Mundo • 17:29h • 21 de fevereiro de 2026
Divórcio no Brasil vira trauma prolongado e expõe falhas estruturais do sistema
Judicialização excessiva e baixa taxa de acordos transformam separações em processos longos e emocionalmente desgastantes
Jornalista: Luis Potenza MTb 37.357 | Com informações da Mention | Foto: Arquivo/Âncora1
O divórcio no Brasil tem deixado de ser apenas uma ruptura conjugal para se tornar, em muitos casos, um processo prolongado de desgaste emocional, financeiro e institucional. A avaliação é de Dora Awad, CEO da Os Nossos, aplicativo de gestão da vida familiar voltado a contextos de guarda compartilhada, divórcios e partilha de responsabilidades.
Segundo dados do relatório Justiça em Números 2025, do Conselho Nacional de Justiça, processos de família representam mais de 60% das ações em tramitação em diversos tribunais estaduais. Em estados como São Paulo e Minas Gerais, os fóruns acumulam centenas de milhares de casos envolvendo guarda, pensão alimentícia, visitas e partilha.
Apesar da ampliação de centros de conciliação, o índice de acordos em processos familiares caiu de 12,3% em 2023 para 10,4% em 2024. Isso significa que a maioria dos conflitos continua se arrastando no Judiciário, ampliando a insegurança emocional de pais, mães e filhos.
Para Dora Awad, o problema está na forma como o sistema encara a separação. Ela afirma que o divórcio é tratado quase exclusivamente como questão jurídica, quando envolve dimensões emocionais, financeiras e práticas que exigiriam abordagem multidisciplinar. Na ausência de mediação adequada, decisões sobre guarda e convivência tendem a se transformar em disputas prolongadas, com impacto direto sobre crianças e adolescentes.

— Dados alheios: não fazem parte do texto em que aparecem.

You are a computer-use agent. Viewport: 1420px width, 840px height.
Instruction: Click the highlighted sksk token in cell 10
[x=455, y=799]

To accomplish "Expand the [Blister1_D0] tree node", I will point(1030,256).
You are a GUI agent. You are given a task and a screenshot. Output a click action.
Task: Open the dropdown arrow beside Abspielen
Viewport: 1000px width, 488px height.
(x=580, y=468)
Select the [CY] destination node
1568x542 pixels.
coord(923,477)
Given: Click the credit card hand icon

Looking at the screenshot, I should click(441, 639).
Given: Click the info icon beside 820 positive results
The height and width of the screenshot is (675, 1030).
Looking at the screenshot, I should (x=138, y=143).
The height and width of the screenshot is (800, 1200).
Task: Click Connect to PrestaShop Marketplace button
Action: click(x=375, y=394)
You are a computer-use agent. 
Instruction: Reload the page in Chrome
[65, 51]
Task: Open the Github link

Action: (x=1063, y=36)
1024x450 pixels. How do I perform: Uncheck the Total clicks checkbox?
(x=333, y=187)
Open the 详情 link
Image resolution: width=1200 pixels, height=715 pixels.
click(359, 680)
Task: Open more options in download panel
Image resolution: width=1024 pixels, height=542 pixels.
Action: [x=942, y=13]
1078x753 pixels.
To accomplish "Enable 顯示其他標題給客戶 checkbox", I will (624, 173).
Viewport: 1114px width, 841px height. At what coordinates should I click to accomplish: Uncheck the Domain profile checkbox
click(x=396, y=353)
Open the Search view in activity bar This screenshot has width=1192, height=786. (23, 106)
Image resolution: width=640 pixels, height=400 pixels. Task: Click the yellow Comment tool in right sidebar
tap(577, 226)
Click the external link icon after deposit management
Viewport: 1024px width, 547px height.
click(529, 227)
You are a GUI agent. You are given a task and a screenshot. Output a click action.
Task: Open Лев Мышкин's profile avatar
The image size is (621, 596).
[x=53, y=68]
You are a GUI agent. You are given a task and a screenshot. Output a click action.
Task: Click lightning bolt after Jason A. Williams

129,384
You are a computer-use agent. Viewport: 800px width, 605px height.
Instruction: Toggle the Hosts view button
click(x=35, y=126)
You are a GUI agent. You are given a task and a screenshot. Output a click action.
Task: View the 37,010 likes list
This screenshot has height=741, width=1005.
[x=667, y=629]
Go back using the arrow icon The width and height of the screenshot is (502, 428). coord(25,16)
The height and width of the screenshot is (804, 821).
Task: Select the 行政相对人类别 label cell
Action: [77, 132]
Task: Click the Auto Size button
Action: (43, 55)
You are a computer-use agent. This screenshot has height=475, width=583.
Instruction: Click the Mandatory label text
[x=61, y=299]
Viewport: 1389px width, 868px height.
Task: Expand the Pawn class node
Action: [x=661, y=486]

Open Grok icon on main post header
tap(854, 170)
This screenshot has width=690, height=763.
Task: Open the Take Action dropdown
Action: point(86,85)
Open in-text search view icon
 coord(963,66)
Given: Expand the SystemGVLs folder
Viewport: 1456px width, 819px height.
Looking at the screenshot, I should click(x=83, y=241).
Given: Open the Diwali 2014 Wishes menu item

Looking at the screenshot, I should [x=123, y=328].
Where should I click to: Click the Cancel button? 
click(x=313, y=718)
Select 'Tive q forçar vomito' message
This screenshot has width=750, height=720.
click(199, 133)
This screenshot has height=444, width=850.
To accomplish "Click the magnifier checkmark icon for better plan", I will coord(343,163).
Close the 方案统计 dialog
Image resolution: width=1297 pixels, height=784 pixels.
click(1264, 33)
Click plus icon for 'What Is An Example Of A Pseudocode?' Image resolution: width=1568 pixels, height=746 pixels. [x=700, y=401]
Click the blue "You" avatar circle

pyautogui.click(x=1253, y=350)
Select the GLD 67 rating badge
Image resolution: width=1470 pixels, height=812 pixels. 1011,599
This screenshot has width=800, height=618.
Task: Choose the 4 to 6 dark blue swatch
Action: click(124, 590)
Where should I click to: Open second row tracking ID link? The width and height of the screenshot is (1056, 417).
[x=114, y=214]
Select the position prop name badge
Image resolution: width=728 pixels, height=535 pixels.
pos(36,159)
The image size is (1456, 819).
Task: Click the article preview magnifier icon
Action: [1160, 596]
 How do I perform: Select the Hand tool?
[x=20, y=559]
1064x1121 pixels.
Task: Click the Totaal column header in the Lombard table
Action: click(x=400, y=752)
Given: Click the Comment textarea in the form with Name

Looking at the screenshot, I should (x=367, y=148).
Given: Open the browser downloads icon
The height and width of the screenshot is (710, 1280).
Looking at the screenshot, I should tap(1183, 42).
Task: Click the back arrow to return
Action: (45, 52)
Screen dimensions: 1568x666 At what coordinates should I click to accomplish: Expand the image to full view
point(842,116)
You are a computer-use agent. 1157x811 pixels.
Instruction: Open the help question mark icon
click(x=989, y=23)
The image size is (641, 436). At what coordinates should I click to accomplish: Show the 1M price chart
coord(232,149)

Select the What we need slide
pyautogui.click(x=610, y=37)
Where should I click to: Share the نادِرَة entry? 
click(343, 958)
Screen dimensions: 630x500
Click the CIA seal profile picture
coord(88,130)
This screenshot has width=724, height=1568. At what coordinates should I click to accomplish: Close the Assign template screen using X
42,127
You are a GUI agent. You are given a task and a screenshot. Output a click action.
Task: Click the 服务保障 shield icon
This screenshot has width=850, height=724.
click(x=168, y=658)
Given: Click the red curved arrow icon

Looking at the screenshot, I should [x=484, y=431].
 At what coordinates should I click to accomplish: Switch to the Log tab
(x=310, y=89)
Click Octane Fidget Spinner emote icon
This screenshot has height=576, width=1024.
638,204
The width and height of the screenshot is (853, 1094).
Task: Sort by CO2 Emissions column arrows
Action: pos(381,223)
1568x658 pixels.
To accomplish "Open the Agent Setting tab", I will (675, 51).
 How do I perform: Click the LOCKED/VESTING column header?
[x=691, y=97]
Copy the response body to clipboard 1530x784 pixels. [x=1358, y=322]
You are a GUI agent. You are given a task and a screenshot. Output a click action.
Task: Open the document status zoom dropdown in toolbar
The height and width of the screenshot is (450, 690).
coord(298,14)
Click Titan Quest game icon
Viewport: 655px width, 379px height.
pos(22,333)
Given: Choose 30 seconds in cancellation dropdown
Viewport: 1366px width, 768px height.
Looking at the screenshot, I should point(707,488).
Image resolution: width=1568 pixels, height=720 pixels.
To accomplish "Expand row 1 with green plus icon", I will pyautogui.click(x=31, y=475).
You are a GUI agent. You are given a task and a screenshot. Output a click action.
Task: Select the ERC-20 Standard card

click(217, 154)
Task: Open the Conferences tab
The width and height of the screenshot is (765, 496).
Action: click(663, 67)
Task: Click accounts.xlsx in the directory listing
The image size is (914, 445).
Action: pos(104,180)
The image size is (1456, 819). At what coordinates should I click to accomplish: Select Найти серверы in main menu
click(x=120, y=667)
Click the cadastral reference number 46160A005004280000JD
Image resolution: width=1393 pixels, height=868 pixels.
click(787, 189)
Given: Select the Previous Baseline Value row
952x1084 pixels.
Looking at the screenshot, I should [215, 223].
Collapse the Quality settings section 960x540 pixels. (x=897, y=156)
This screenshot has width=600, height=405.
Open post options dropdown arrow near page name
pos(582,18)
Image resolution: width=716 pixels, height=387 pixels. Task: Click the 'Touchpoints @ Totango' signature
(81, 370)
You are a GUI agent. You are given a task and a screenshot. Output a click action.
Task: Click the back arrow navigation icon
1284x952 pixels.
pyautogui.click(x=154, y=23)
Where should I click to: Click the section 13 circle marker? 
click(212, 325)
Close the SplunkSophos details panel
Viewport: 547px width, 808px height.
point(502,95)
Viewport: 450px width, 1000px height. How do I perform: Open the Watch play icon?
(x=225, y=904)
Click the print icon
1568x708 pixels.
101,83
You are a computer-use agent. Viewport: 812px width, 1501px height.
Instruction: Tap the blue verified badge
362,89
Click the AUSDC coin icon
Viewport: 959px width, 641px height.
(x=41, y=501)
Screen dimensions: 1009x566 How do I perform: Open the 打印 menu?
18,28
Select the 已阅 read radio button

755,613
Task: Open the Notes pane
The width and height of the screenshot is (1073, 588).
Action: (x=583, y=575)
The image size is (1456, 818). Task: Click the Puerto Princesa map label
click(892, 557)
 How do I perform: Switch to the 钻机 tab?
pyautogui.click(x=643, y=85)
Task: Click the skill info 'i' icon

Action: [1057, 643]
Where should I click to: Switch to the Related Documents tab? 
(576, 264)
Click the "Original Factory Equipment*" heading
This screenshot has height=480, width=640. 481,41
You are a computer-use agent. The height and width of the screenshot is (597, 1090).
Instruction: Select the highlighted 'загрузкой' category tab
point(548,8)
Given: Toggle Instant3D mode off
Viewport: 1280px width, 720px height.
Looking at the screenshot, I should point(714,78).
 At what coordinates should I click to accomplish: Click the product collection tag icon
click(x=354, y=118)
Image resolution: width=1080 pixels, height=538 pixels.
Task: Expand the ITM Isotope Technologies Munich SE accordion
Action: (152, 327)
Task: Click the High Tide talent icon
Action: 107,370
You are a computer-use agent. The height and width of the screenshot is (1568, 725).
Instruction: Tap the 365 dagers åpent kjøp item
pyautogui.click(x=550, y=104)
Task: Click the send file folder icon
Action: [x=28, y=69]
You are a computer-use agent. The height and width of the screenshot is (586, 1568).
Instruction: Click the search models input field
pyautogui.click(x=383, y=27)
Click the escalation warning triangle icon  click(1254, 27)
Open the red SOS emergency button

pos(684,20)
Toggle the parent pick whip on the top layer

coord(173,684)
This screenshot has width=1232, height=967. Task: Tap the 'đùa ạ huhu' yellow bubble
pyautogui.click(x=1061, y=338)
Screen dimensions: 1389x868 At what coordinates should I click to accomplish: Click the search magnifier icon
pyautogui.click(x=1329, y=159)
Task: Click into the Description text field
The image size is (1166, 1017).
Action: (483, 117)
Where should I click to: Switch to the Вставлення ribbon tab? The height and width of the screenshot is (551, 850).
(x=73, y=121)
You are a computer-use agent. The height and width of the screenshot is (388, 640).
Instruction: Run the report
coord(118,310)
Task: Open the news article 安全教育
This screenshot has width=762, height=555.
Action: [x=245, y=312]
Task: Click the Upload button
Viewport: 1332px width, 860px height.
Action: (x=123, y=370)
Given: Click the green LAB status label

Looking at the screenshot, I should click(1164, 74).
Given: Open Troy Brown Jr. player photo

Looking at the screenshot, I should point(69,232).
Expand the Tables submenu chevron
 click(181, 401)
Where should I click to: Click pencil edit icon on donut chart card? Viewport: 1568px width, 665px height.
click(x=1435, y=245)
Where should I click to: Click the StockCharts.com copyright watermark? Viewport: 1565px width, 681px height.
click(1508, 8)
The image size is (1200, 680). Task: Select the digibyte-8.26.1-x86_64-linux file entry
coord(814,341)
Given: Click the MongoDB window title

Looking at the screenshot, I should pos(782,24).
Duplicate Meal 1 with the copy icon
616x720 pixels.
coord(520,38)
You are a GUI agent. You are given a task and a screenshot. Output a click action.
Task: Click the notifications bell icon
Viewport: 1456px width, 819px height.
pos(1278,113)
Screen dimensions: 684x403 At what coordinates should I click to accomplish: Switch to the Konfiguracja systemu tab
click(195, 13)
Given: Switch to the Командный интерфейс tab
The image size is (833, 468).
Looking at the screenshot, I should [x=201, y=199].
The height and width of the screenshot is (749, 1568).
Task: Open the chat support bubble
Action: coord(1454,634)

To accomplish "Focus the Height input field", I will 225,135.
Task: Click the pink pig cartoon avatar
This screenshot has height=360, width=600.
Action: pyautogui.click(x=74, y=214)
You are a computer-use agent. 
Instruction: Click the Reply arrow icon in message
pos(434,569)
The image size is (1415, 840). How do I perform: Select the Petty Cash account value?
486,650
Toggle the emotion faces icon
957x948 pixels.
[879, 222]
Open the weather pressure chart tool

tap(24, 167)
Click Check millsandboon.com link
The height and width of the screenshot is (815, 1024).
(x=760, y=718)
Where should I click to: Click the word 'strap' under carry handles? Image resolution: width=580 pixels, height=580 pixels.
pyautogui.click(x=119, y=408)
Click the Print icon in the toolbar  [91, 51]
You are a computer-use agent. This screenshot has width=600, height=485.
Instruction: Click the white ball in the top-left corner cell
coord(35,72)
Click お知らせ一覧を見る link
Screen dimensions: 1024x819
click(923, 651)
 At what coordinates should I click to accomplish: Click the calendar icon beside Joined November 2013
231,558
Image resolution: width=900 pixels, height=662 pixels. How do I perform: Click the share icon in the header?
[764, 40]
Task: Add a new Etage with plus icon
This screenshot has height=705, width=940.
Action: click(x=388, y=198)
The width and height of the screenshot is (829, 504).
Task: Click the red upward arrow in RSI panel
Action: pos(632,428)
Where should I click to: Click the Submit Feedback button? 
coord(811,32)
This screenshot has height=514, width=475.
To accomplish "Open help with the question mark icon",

Embora advogados, juízes e promotores atuem dentro de suas competências legais, o modelo predominante mantém o conflito como eixo central. A consequência é o aumento do desgaste emocional e a dificuldade de reorganização familiar após o fim do casamento.
Em outros países, métodos consensuais como mediação familiar, negociação assistida e práticas colaborativas têm sido adotados para reduzir o confronto e acelerar acordos. No Brasil, essas alternativas ainda têm alcance limitado e pouca divulgação.
A falta de políticas públicas estruturadas sobre o tema reforça a tendência de judicialização como primeira opção. O resultado é um ciclo de atrasos, aumento de custos e intensificação do impacto emocional.
Dora Awad defende que o divórcio seja tratado como questão de saúde social. Para ela, ampliar o acesso à mediação, investir em educação sobre direitos e incentivar práticas consensuais são medidas capazes de reduzir conflitos e proteger o bem-estar dos filhos.
O debate ganha relevância diante do volume crescente de processos e da necessidade de soluções que priorizem reorganização familiar, em vez de confronto. Transformar o divórcio em processo mais estruturado e menos traumático passa por mudança cultural e institucional.